エンタープライズにおいて BYODへの注目が高まる中、ネットワーク設計者は、最大 3 個のネットワークに接続されたデバイス (特にもっとも多く使用されているスマートフォン、タブレット、PC ) をネットワークの各クライアントが所有していると予想します。最近の第 2 世代M2M や IoT デバイスの人気の高まり、そしてエンタープライズに起きている BYOT (自分のデバイスの持ち込み) への期待から、クライアントとエンド・デバイスの比率は、2022 年までに最大 5 に増加することが予測されます。ワイヤレス・エンド・デバイスの機動性から流動的な分布を示す、より高いエンド・デバイス密度に必要な要件が増えています。トラフィックのプロファイルも変わりつつあります。これまではダウンロード・トラフィックがアップロードよりも多いことを予想していました。今日では、スマートフォンやタブレットは、絶えずメールの送受信や、Keep-Alive pingの送信を行い、さらにクラウドベースのストレージに写真、ビデオ、ファイルのアップロードを行うアプリケーションを搭載しています。IoTs(IE セキュリティ・カメラ)は絶えずクラウドにビデオ・ストリームを送信している場合があります。さらに、モバイルデバイスはローミング中も絶え間なく認証と同期を行うため、1 つのアクセスポイント(AP)から次のアクセスポイントへのシームレスなローミングが要求されます。Wi-Fi 対応のエンド・デバイスが建物に入り、Wi-Fi ネットワークと接続が確立され次第、上記のすべての活動がエンタープライズ・ネットワークに起こります。802.11ac Wi-Fiネットワークは、大幅に向上した容量とスループットから生じる、これらの高まるニーズを満たす最新のプラットフォームです。可能性を実現するには、ネットワーク運用チームは、802.11acワイヤレス・ネットワークの計画、展開、管理を行う際、各自のスキルにさらに磨きをかける必要があります。

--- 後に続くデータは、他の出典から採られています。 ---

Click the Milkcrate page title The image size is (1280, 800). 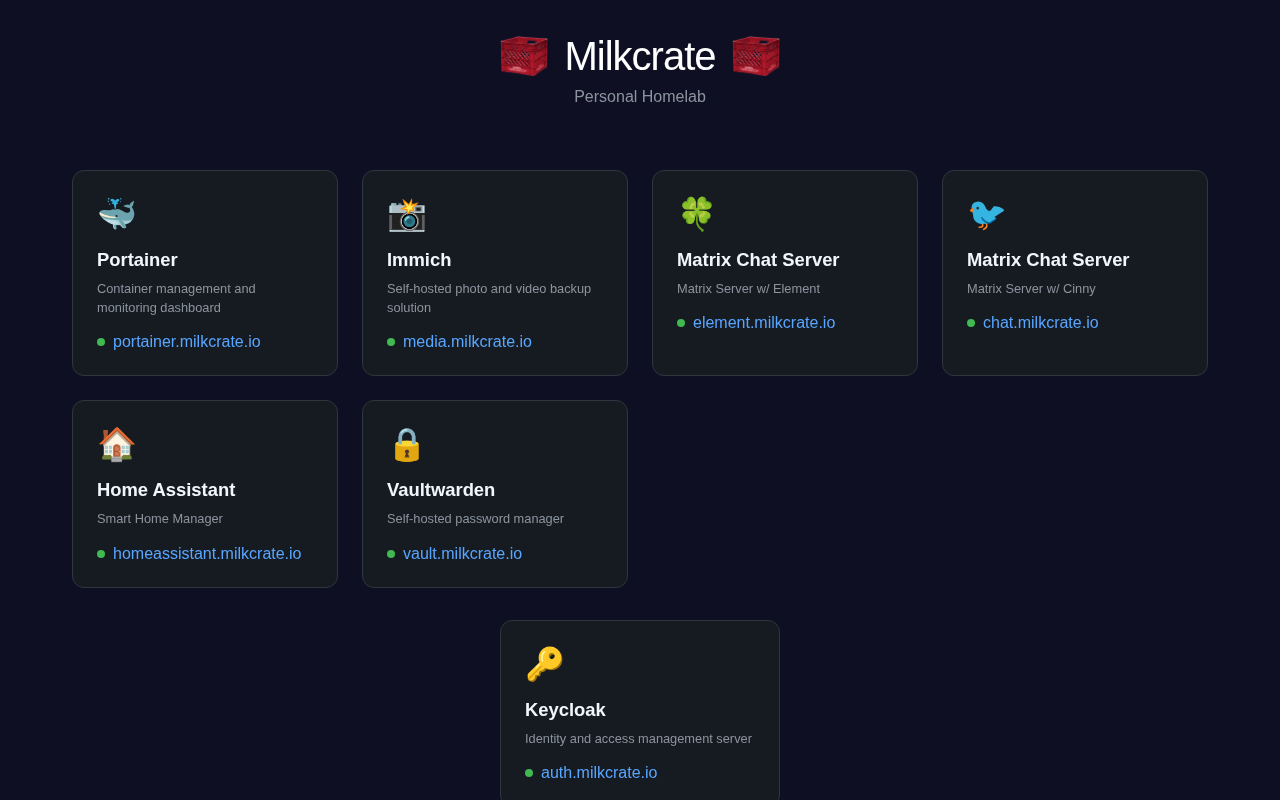(x=640, y=56)
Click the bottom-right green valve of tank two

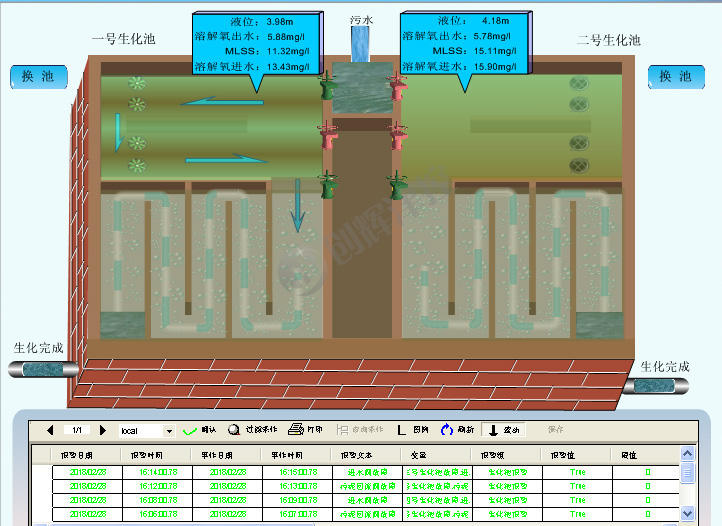397,186
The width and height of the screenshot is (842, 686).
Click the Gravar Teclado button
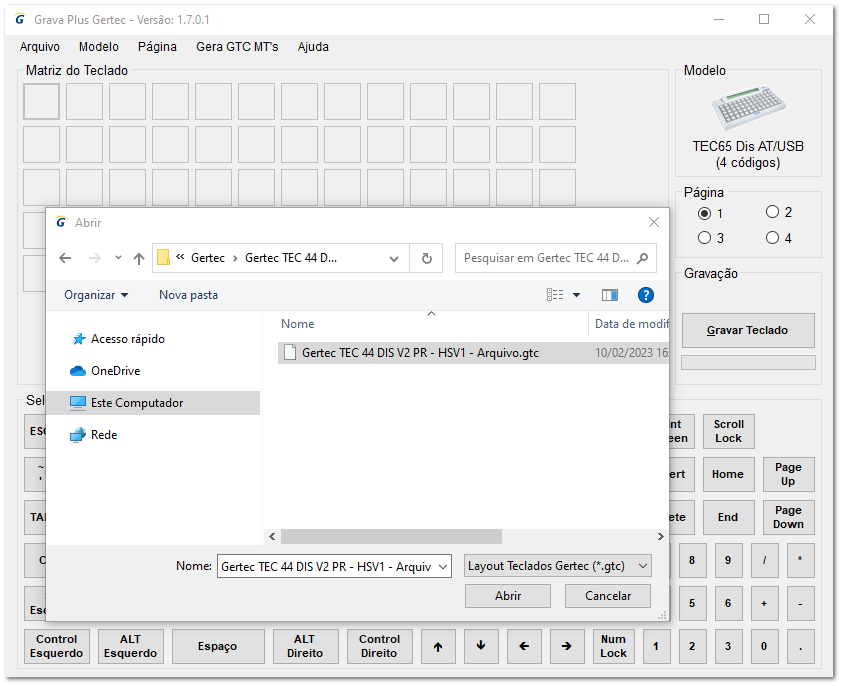[748, 331]
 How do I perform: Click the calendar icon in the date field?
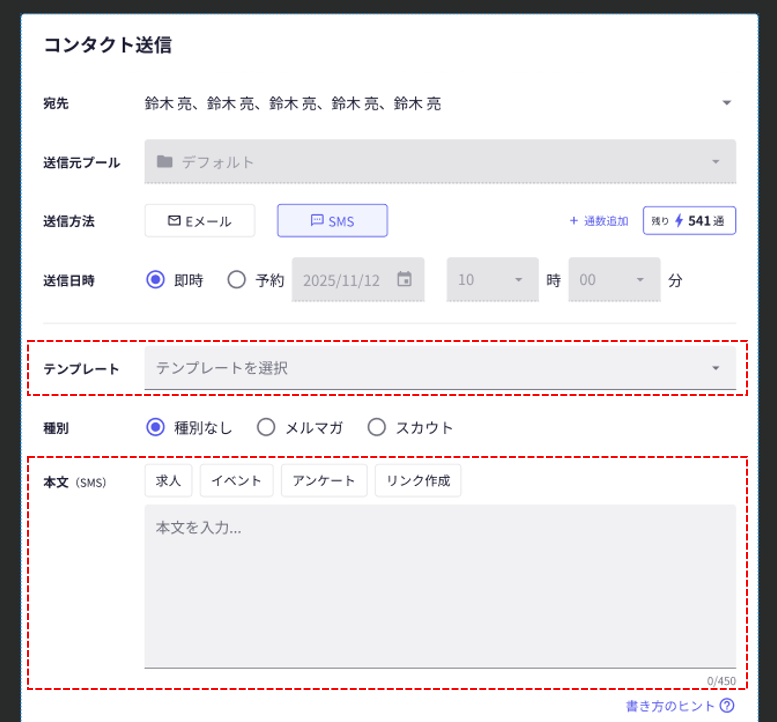point(404,280)
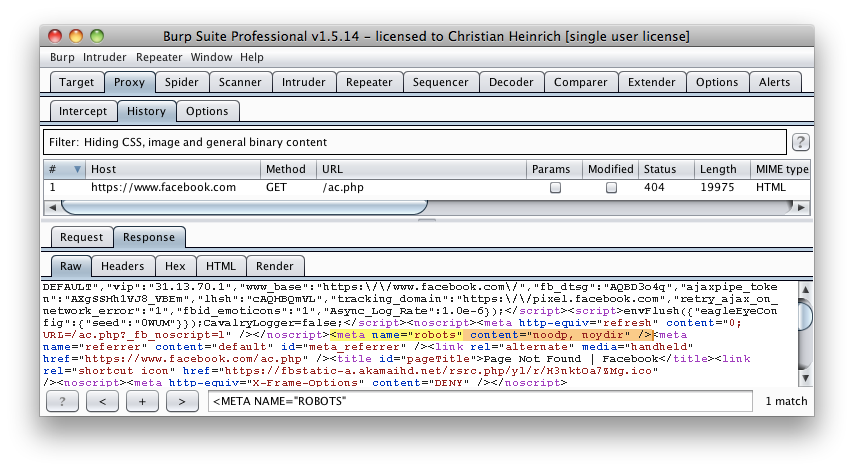This screenshot has height=471, width=854.
Task: Open the Intruder menu
Action: pos(105,57)
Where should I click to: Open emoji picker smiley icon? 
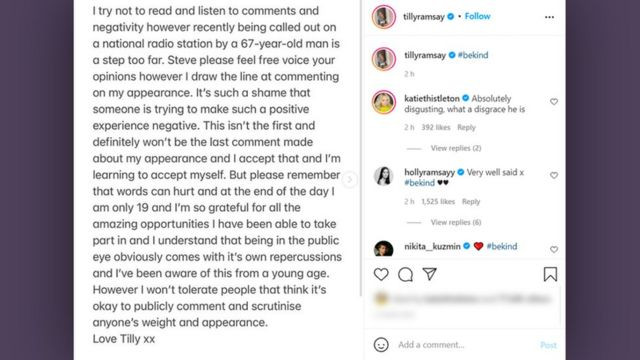[381, 345]
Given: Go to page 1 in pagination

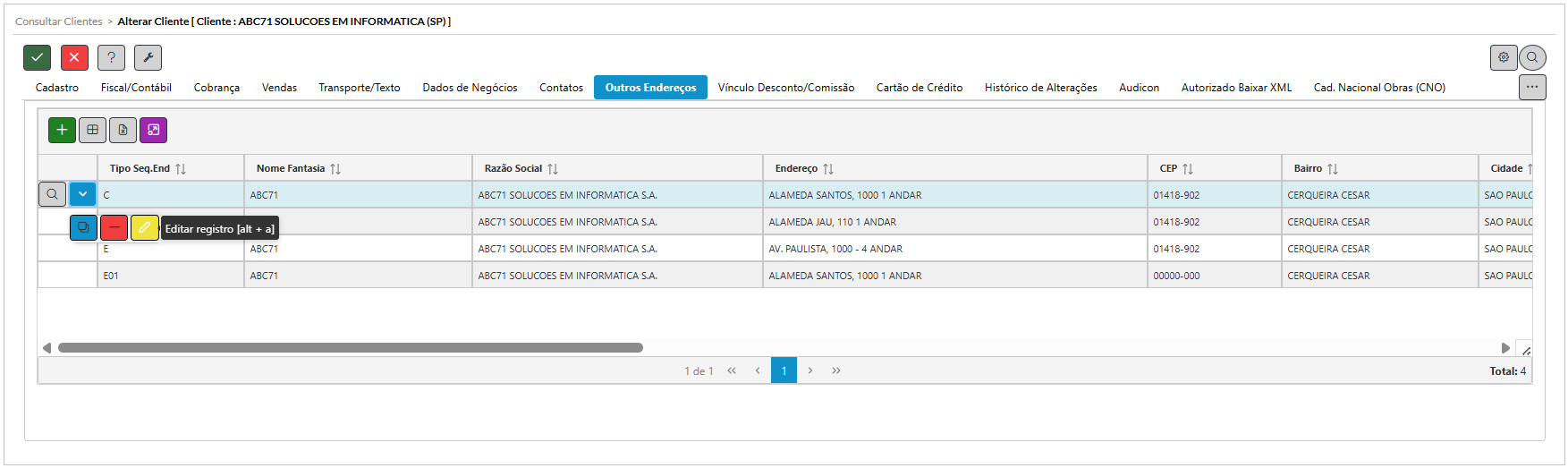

複数のデバイスと接続を維持するというユーザーのニーズを満たすには、アップストリームとダウンストリームに対して十分な帯域幅を考慮することが不可欠です。これはつまり、受信範囲だけでなく、帯域幅とスループットも考慮しなければならないことを意味します。NETSCOUT の AirMagnetプランナー、およびサーベイ PROといったRF計画およびサーベイ・ツールは、受信範囲だけでなく、はじめから容量を確実に考慮するように、802.11ac ネットワークの展開の設計と検証を支援し、その作業の簡素化を図ります。

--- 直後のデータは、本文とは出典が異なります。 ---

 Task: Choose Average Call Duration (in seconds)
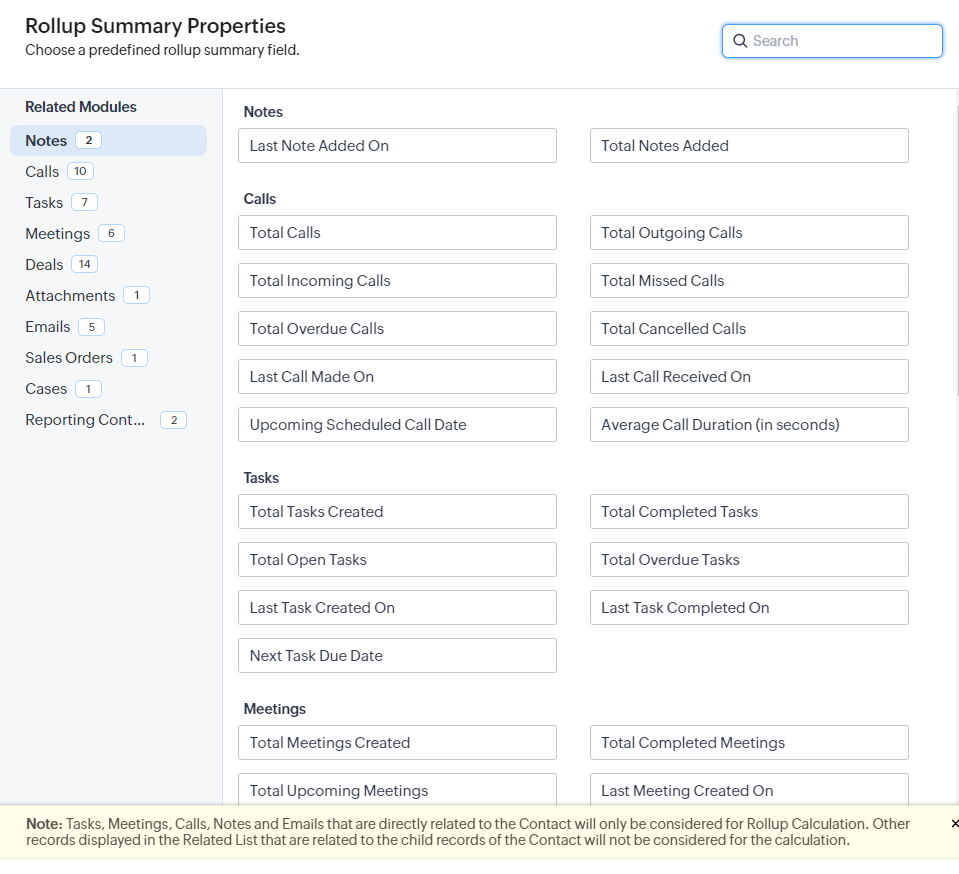point(748,425)
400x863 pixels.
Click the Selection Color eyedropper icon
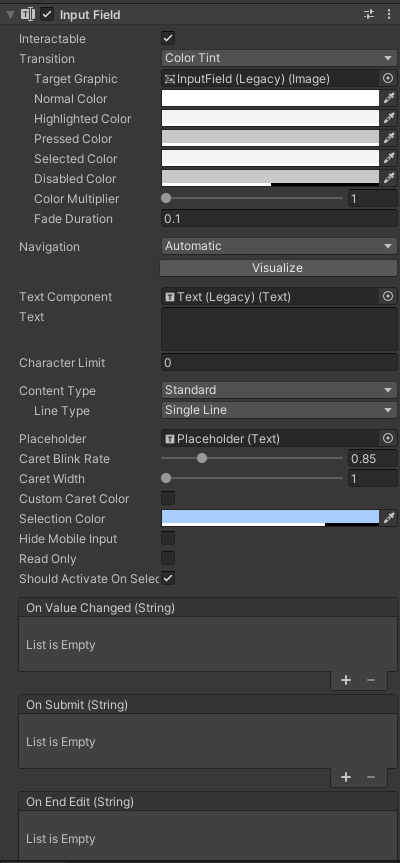point(389,518)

これら高速化が進む中、既存の有線インフラを見直すること、また 802.11ac APに高速有線接続とともに、802.3atまたは 802.3af要件を満たす、より優れたパワー・オーバー・イーサネット (PoE)機能を提供する計画を立てることが重要です。さらに、ゲスト用または企業ユーザー用など、トラフィックを分離させるために、APごとに複数のSSIDが使用される状況では、スイッチ・ネットワーク内の複数のVLANのプロビジョニングに対して慎重なマッピングと管理が要求されます。

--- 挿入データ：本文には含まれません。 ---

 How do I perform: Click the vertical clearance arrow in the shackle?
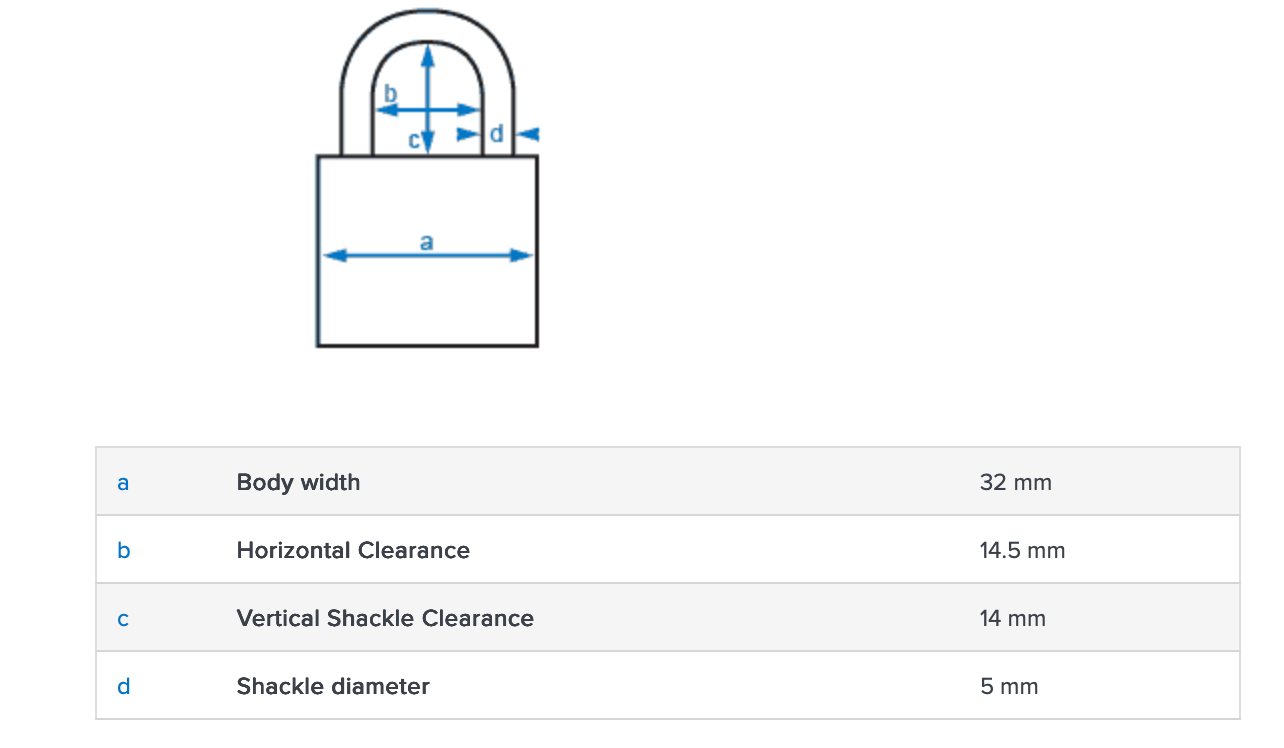(428, 75)
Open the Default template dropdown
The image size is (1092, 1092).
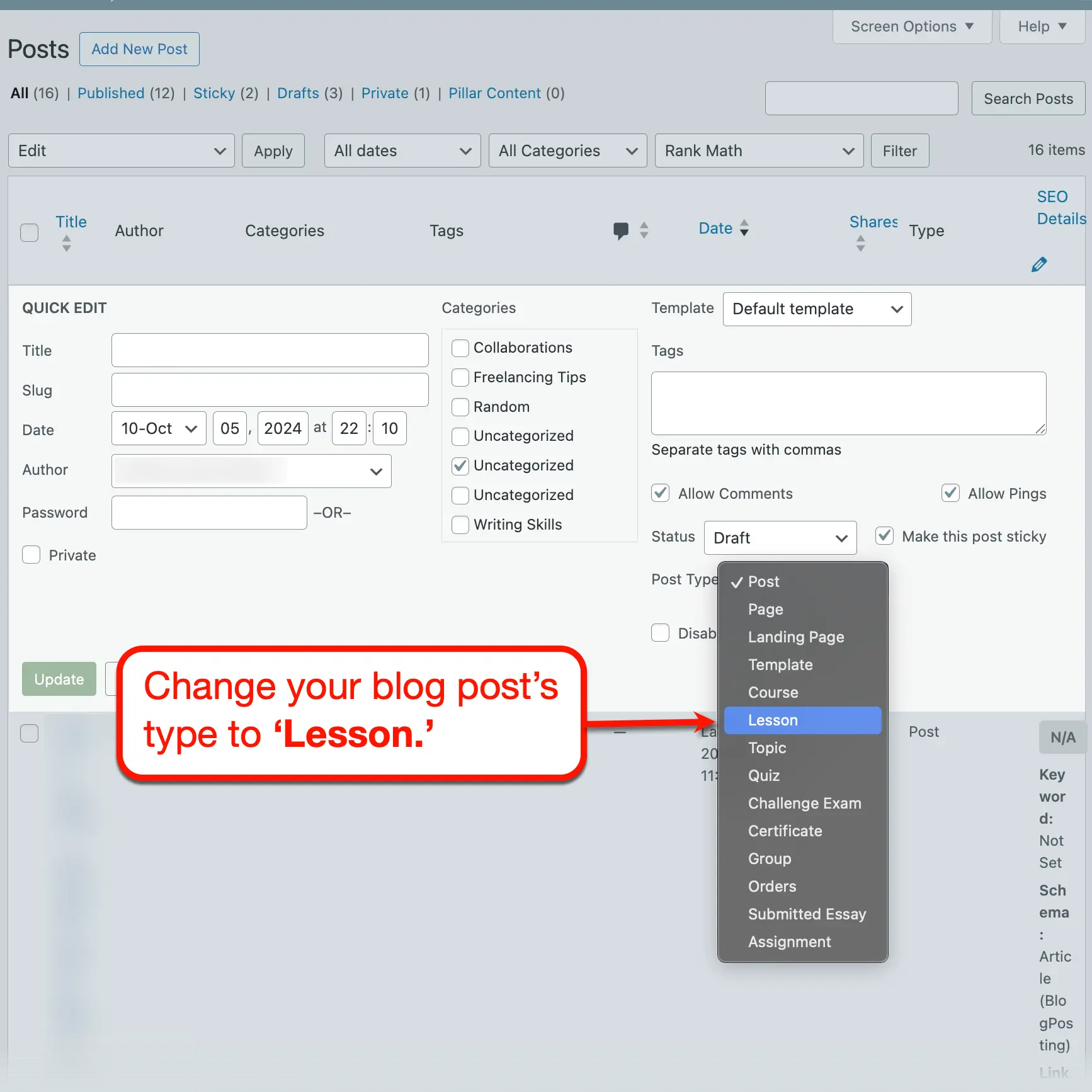point(816,309)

無線ネットワークの設置後に、テストを行う必要もあります。802.11acで期待されるスピードの向上を考えると、ネットワークがユーザー・トラフィックでロードされている間に、ネットワーク上で期待されるスピードとスループットが実際に達成されるかを検証することが賢明と言えます。802.11acは急速に成熟化しているため、ユーザーがラップトップで便利なワイヤレス接続を利用したり、IoT デバイスからクラウドへデータをキャストするために、802.11ac デバイスを職場に持ち込むことはまれなことではありません。これにより、外部者がこの未承認のAPに接続したり、クラウド・ベースのIoTデバイスから DDoS攻撃をトリガーする機会を与えるような重大なセキュリティ違反の恐れがあります。そのため、不正APの検出に使用するデバイスはすべて、802.11ac対応の未承認のAPを検出できなくてはなりません。上述の測定のほとんどは、NETSCOUTのOneTouch ATネットワーク・アシスタントなどのハンドヘルド型ツールを使用して、有線および無線クライアントの視点から簡単かつ迅速に実行でき、その過程で時間とコストを節約します。

802.11acの機能

802.11ac IEEE規格は、従来の802.11aや 802.11nネットワークに比べ、3 〜 6 倍の速度でデータ・ネットワーク・レートを達成できる、可用性がより高く、オーバーラップしていないチャネルのみの5 GHz帯域で動作するように設計されています。802.11ac 製品は、技術革命ではなく、802.11n 技術を進化させることでこれを成し遂げます。現在市場で販売されている802.11ac機器のほとんどはWave 1であり、以下の表が示すように、進化による向上しか実現できません。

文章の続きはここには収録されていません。